Les pouvoirs publics et les fédérations ont des préoccupations prioritaires comme le DPE, mais ils devraient plus s’intéresser aux formations. Il faudrait vraiment développer des cursus universitaires, comme l’IUT de Saint-Nazaire, quitte à ce que les entreprises financent les certifications à l’issue de la formation. L’investissement me parait raisonnable au regard du bénéfice : les personnes qui sortent de ces formations possèdent tout le bagage « bâtiment » nécessaire pour le diagnostic immobilier. Cela demanderait aussi de faire de l’information auprès des lycées, des BTS bâtiment… pour intéresser les jeunes.

L’alternance n’est-elle pas capable d’assurer cette montée en compétences ?

Nous n’avons pas encore beaucoup de recul sur l’alternance.

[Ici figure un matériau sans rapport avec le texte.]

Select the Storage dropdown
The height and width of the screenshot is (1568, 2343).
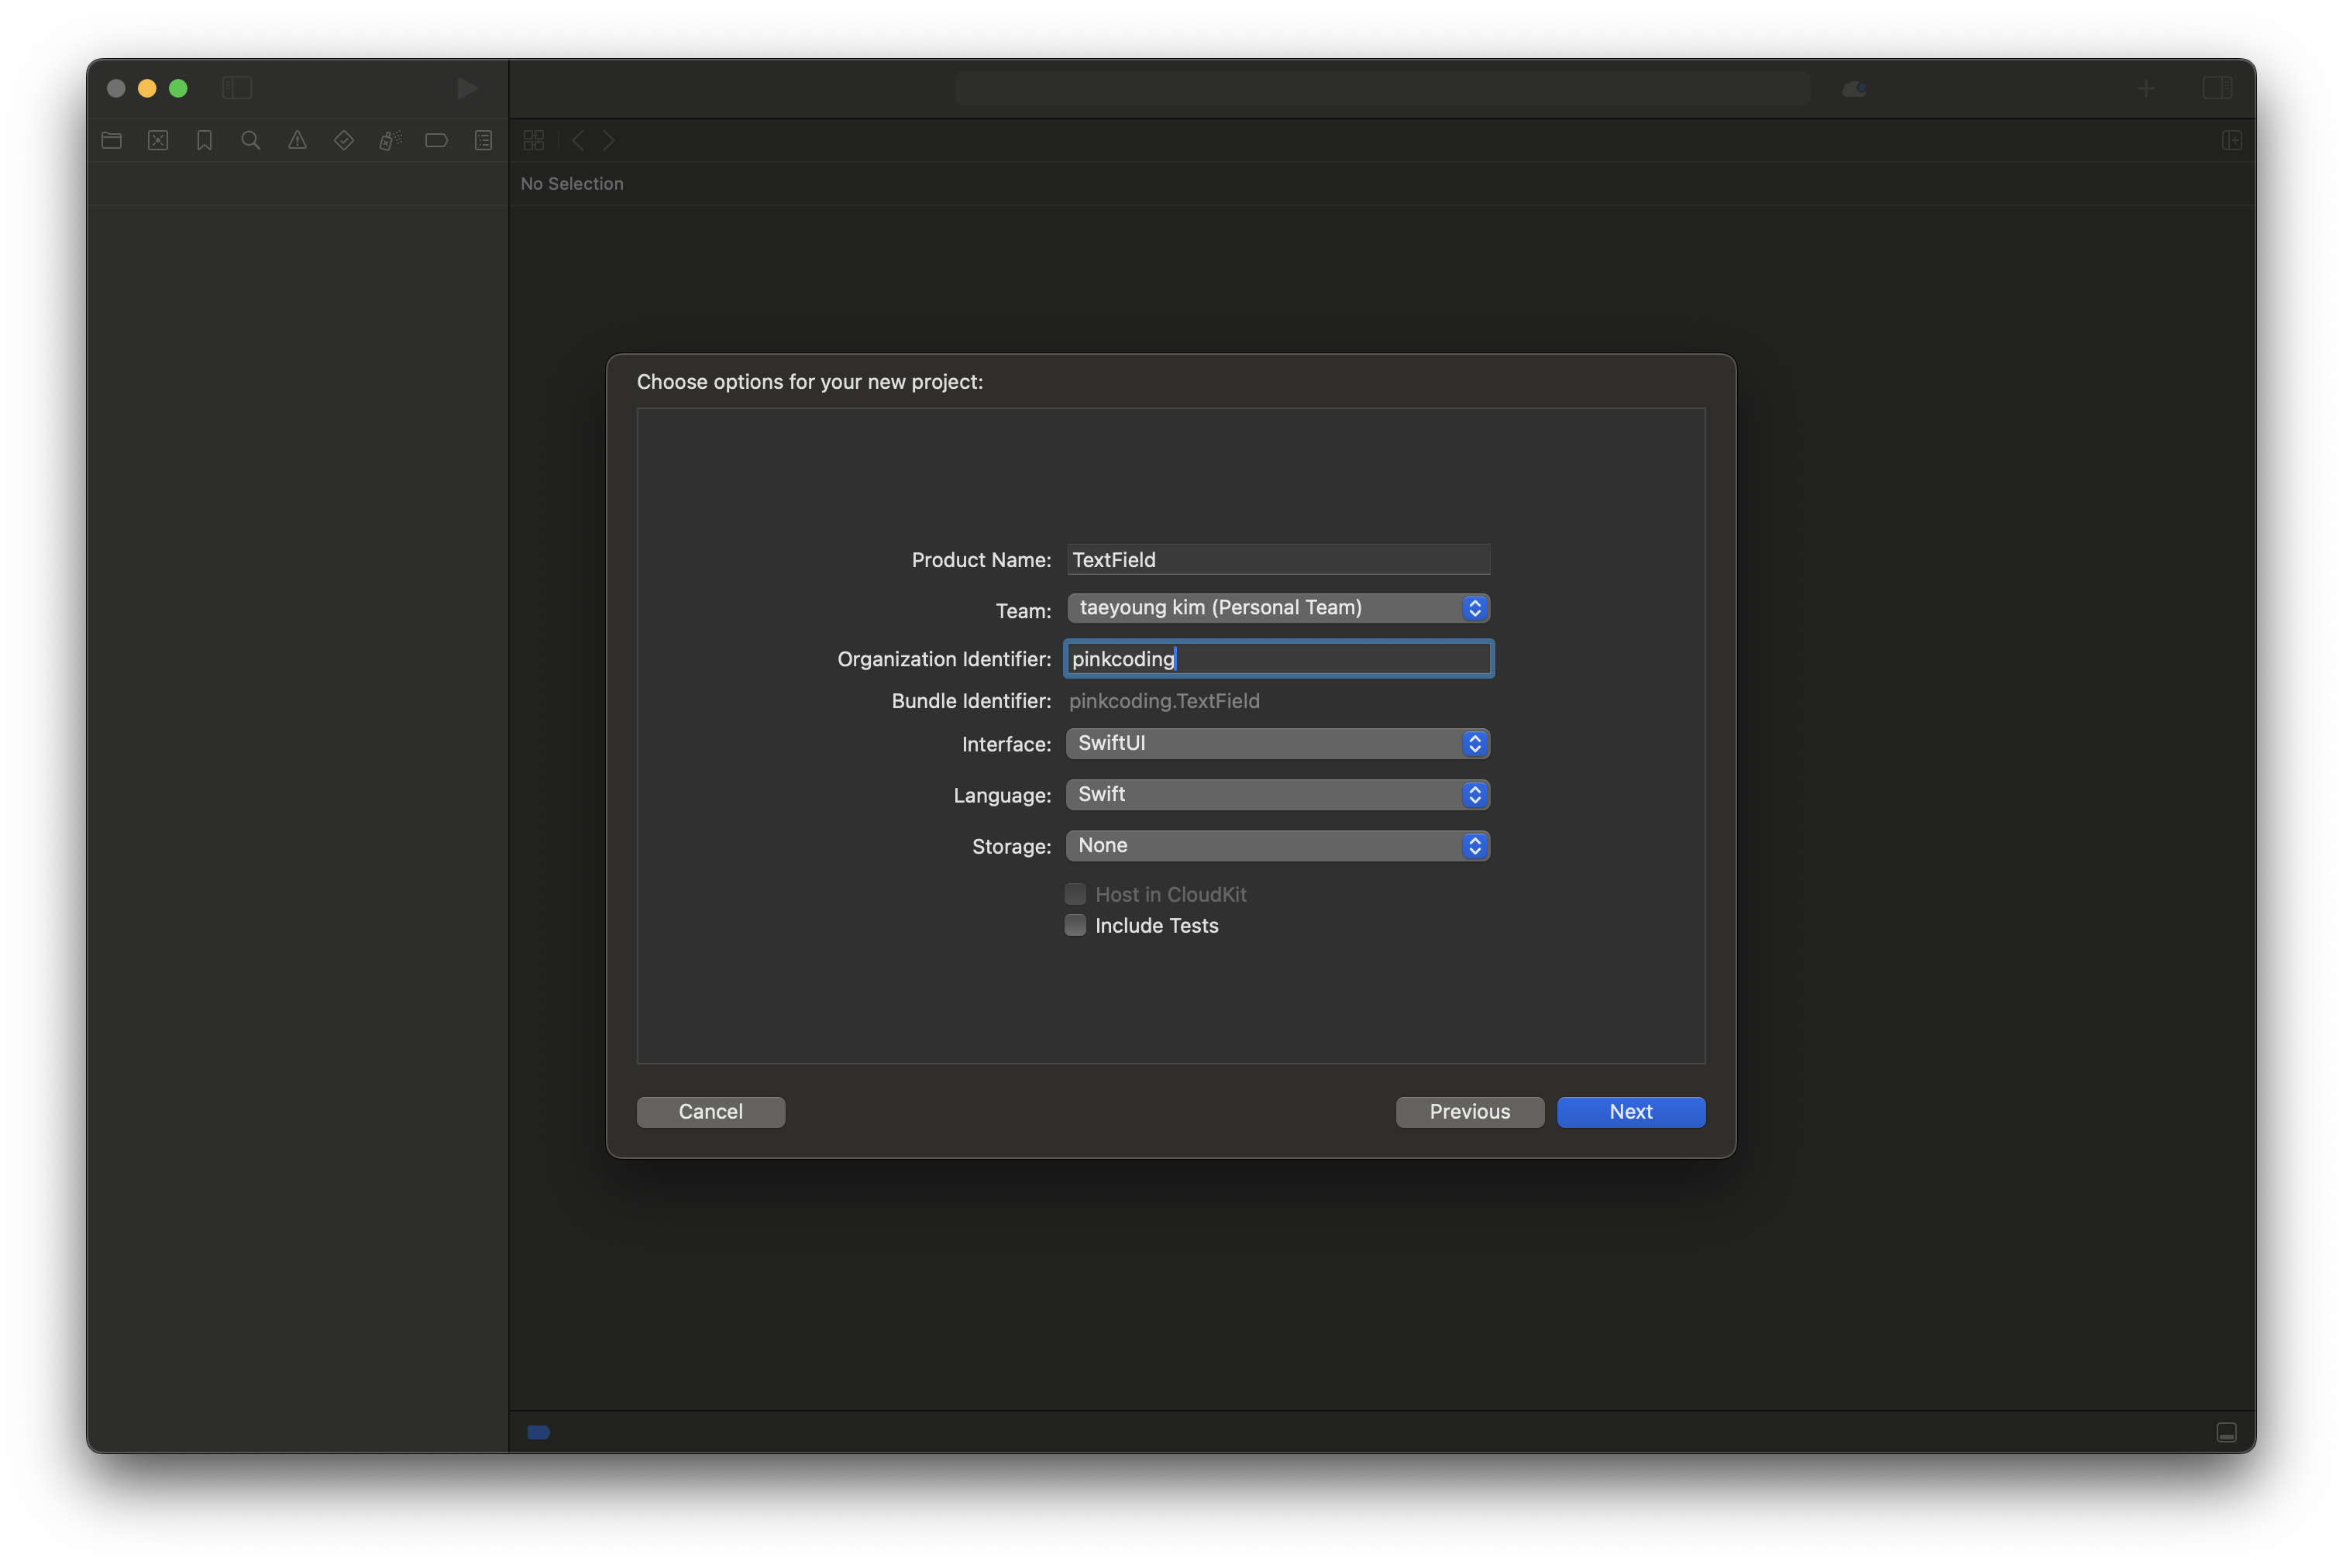pos(1279,844)
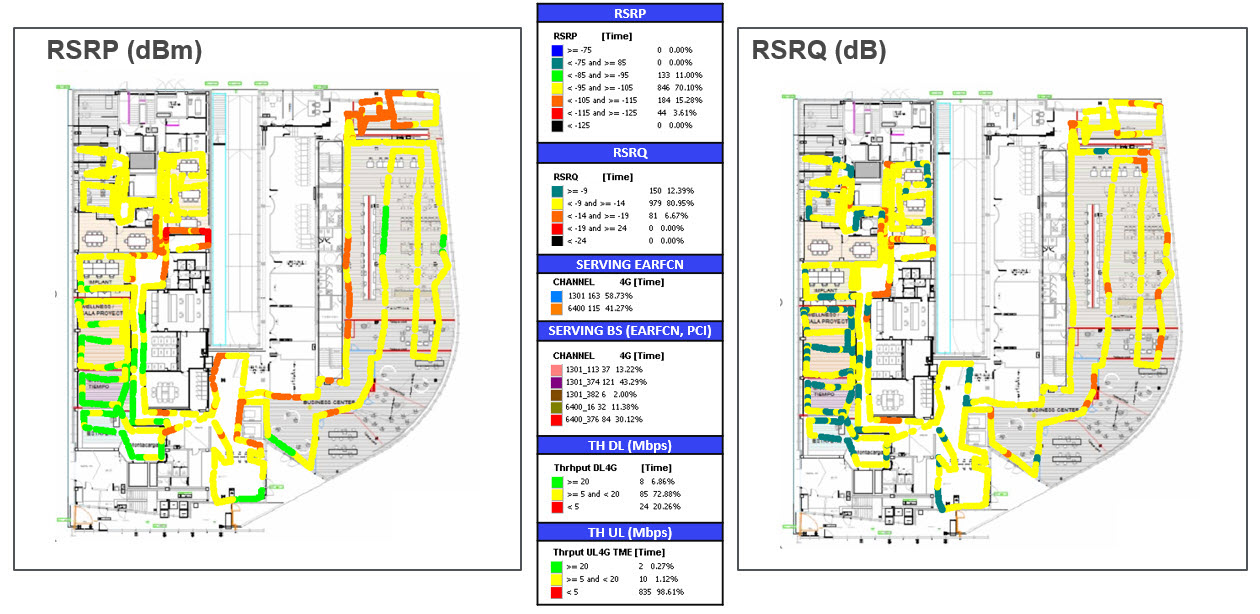
Task: Select the TH DL (Mbps) section header
Action: [629, 446]
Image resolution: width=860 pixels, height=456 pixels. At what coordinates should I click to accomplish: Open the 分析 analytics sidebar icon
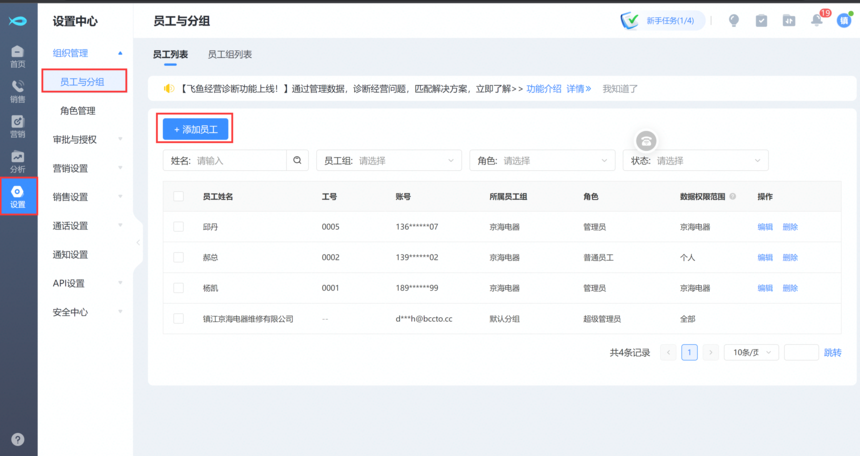(x=17, y=161)
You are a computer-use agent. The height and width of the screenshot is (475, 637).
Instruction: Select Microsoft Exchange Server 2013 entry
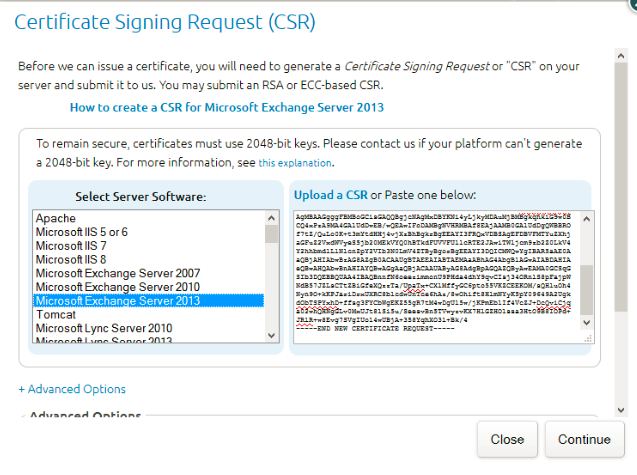(x=117, y=300)
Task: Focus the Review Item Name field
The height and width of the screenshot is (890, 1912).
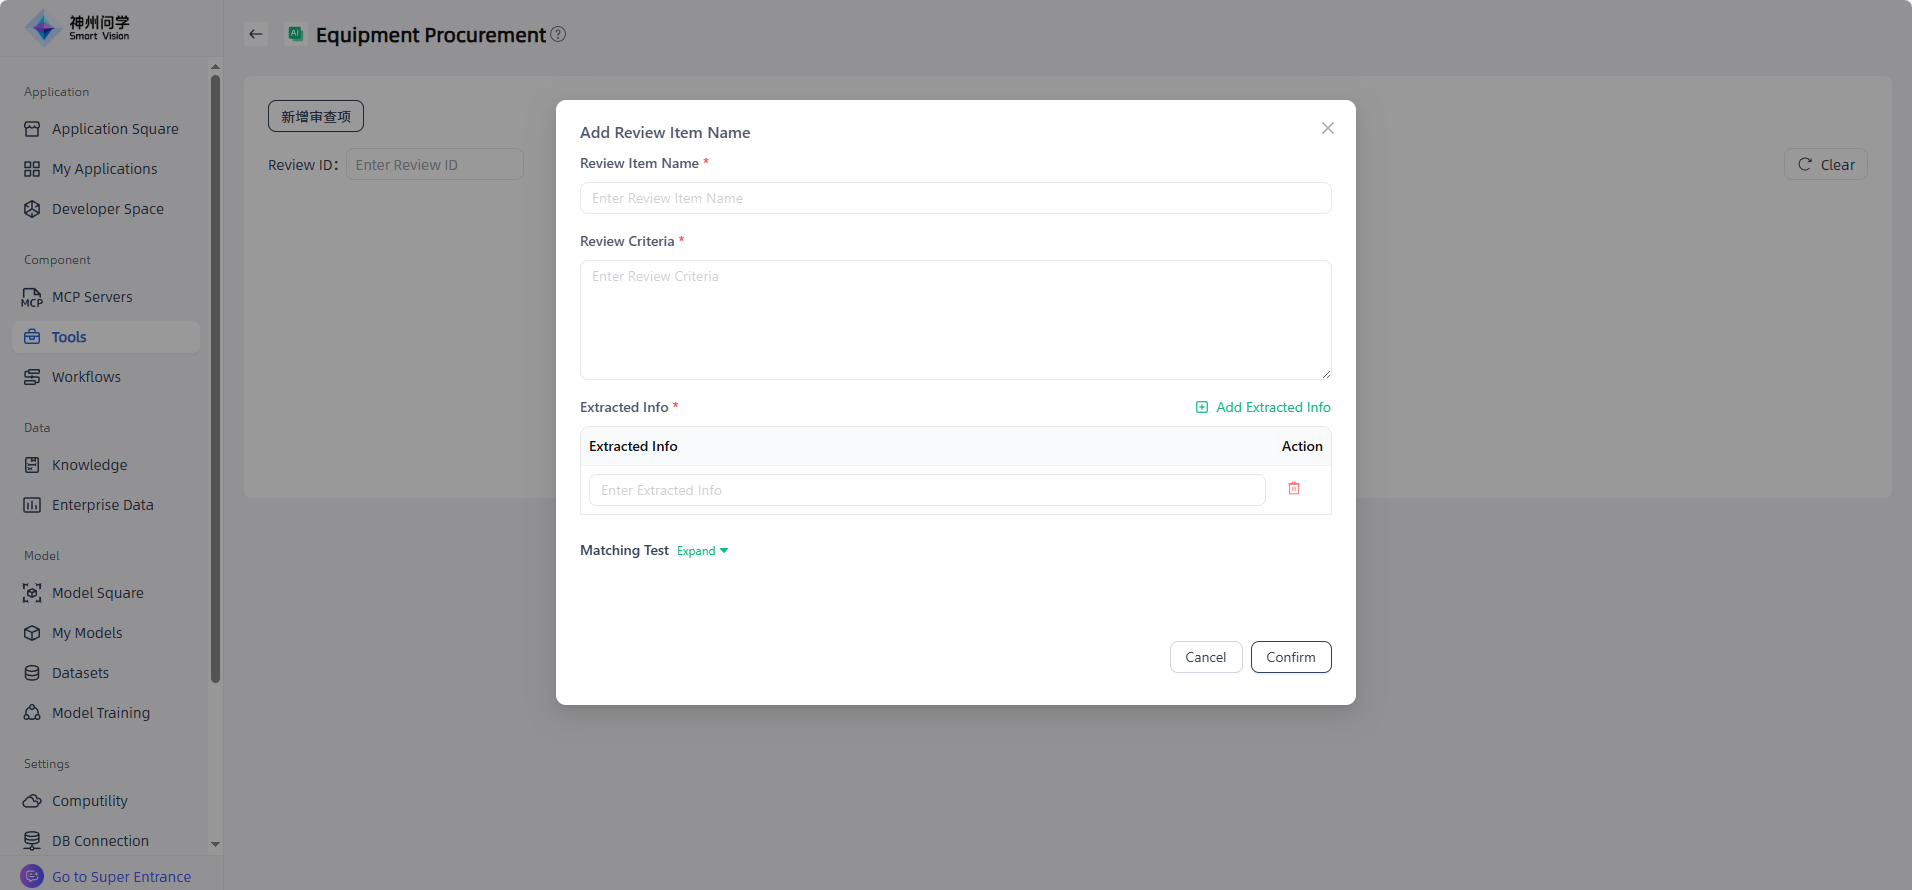Action: click(x=955, y=198)
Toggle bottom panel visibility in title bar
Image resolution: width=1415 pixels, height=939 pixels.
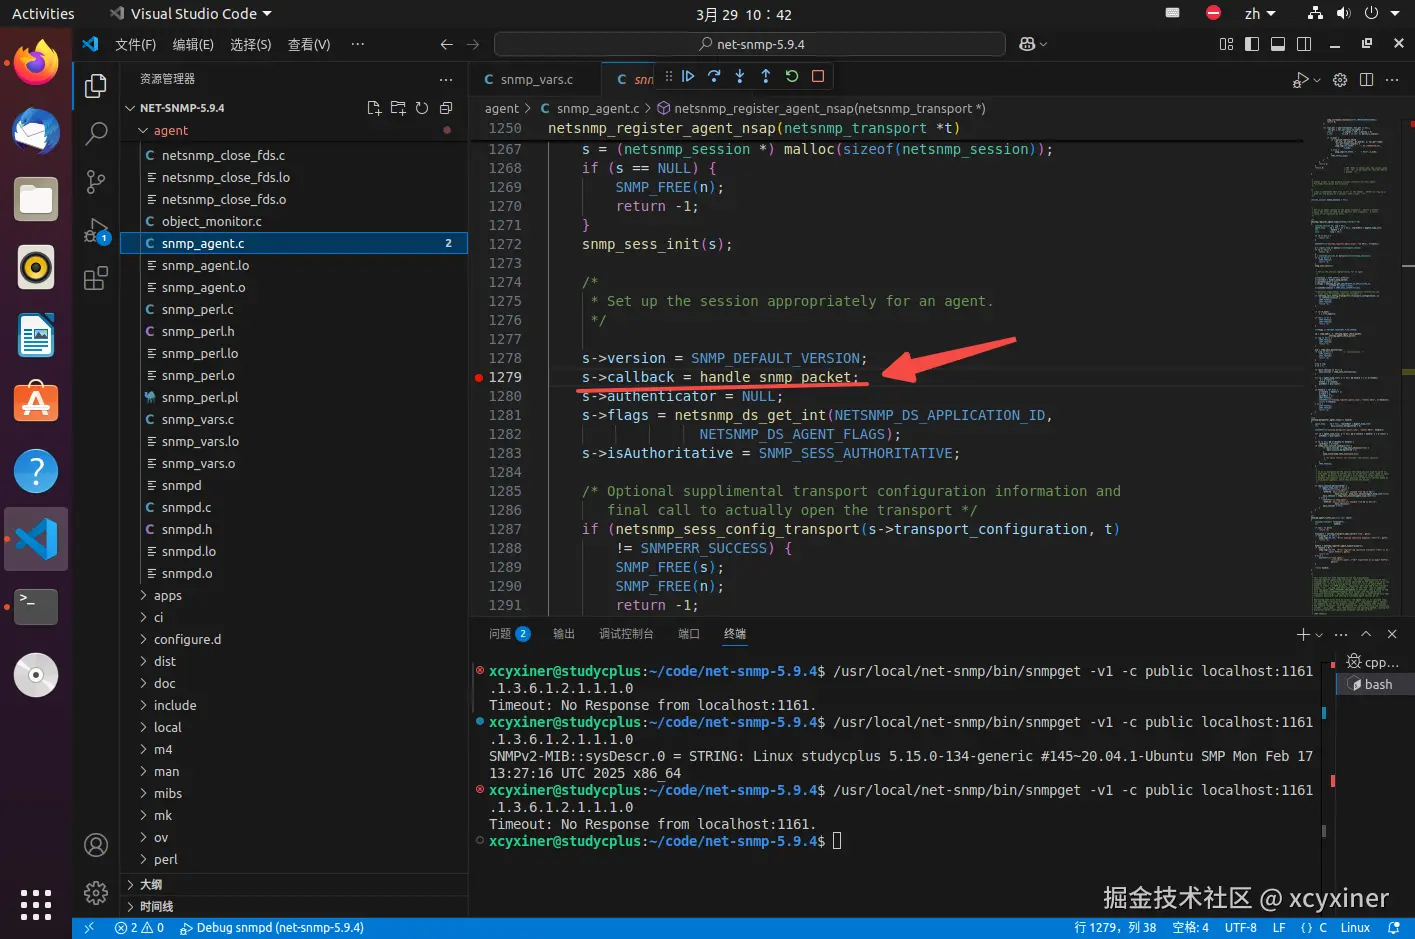[x=1277, y=44]
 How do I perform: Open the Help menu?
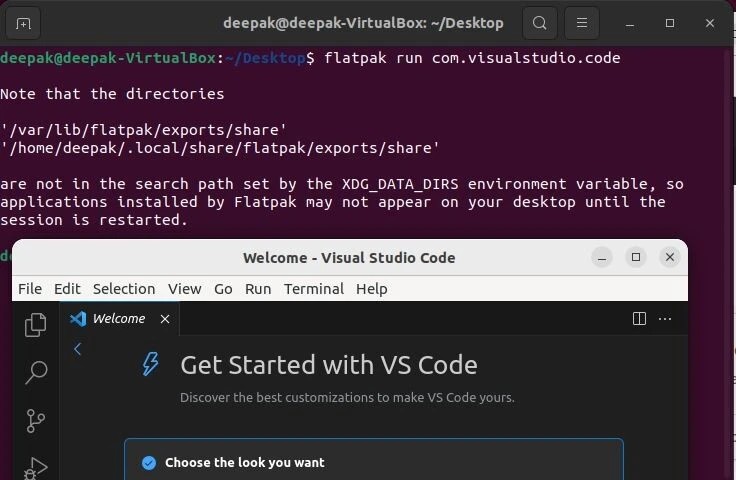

La formation reste une formation professionnelle adulte entrecoupée de périodes de stage. Certes, les alternants découvrent le terrain, mais s’ils ne font que découvrir le terrain, ils coutent trop chers aux entreprises. Certaines ont donc tendance à les utiliser comme des techniciens certifiés, alors qu’elles devraient leur consacrer plus de temps à poursuivre leur apprentissage du métier.

Les prochains renforcements et notamment le prérequis de deux ans de certification DPE pour prétendre à l’extension de certification Audit énergétique vont-ils être problématiques pour les entreprises qui souhaitent se développer ?

Au-delà de l’augmentation des coûts, il va falloir attendre deux ans pour que de nouveaux auditeurs soient formés alors que la demande va monter en puissance en 2025. Ce n’est pas une mauvaise chose car je ne suis pas sûre que tous ceux qui sortent de la formation initiale soient aptes à faire des audits énergétiques. Mais, pour le moment et comme souvent dans le diagnostic, les entreprises ne se sont pas encore projetées.

La féminisation de la profession se poursuit-elle ?

Il y a effectivement de plus en plus de femmes, même si cela n’est pas encore suffisant. Désormais, on retrouve des femmes dans chaque session de formation. Certaines s’orientent même vers l’amiante. Mais il peut malheureusement exister encore certains freins à leur employabilité. Une entreprise qui ne fait que de l’amiante va être un peu plus réticente, non pas contre elles, mais plutôt pour leur bien-être car il est encore difficile pour une femme d’évoluer sur certains chantiers. Cela reste un milieu très masculin, les vestiaires ne sont par exemple pas toujours adaptés, etc. Mais pour beaucoup d’entreprises, cela ne pose pas de problème, et certaines recherchent même en priorité une femme.